Data for processing =
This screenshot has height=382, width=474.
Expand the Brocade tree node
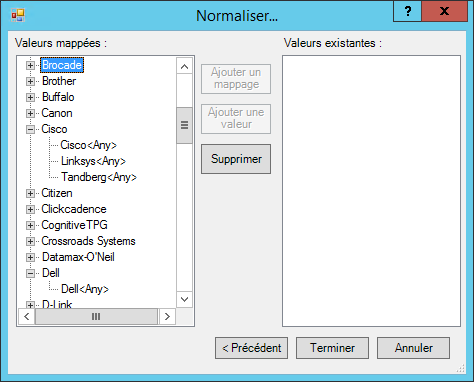(x=30, y=65)
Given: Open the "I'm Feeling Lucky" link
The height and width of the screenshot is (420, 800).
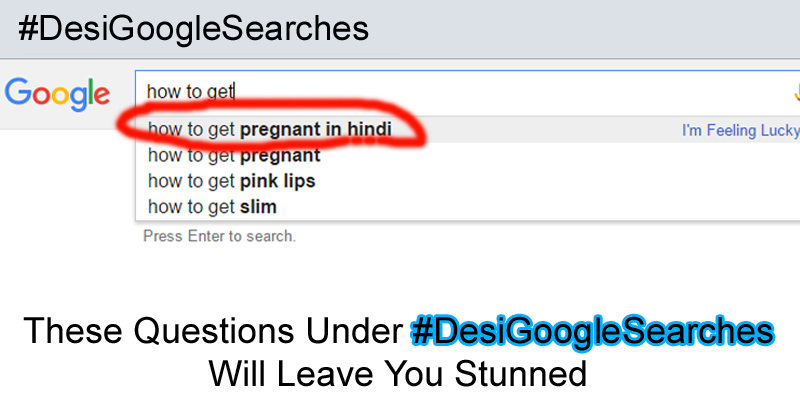Looking at the screenshot, I should point(740,130).
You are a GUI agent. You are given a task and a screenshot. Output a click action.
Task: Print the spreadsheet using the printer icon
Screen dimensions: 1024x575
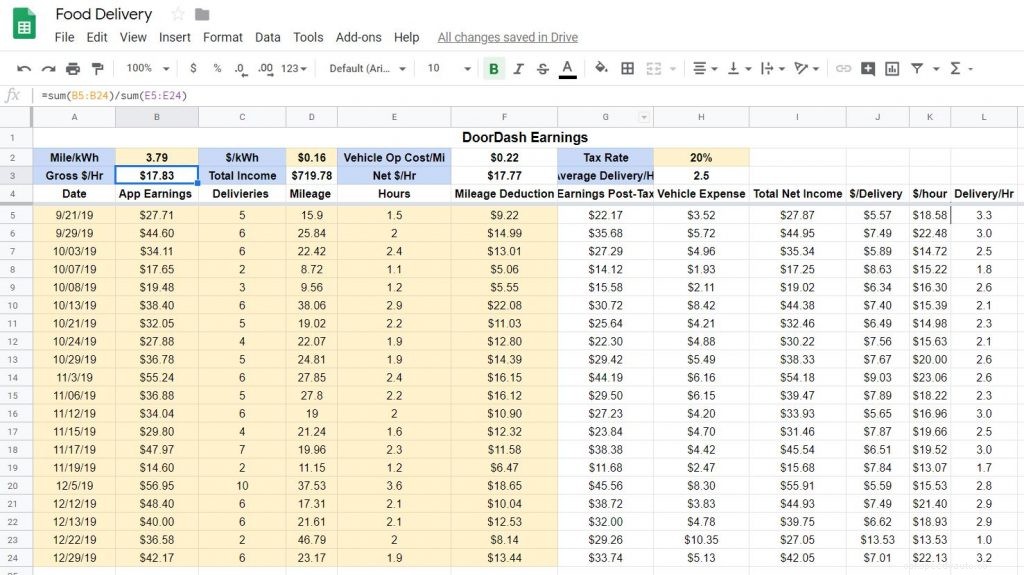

Your instructions = Copy out all the data exactly. No images belong in the copy.

Exercise output =
This screenshot has height=382, width=474.
Expand the Brocade tree node
(x=30, y=65)
Given: Open the "I'm Feeling Lucky" link
The height and width of the screenshot is (420, 800).
Looking at the screenshot, I should point(740,130).
You are a GUI agent. You are given a task and a screenshot. Output a click action.
Task: Print the spreadsheet using the printer icon
Screen dimensions: 1024x575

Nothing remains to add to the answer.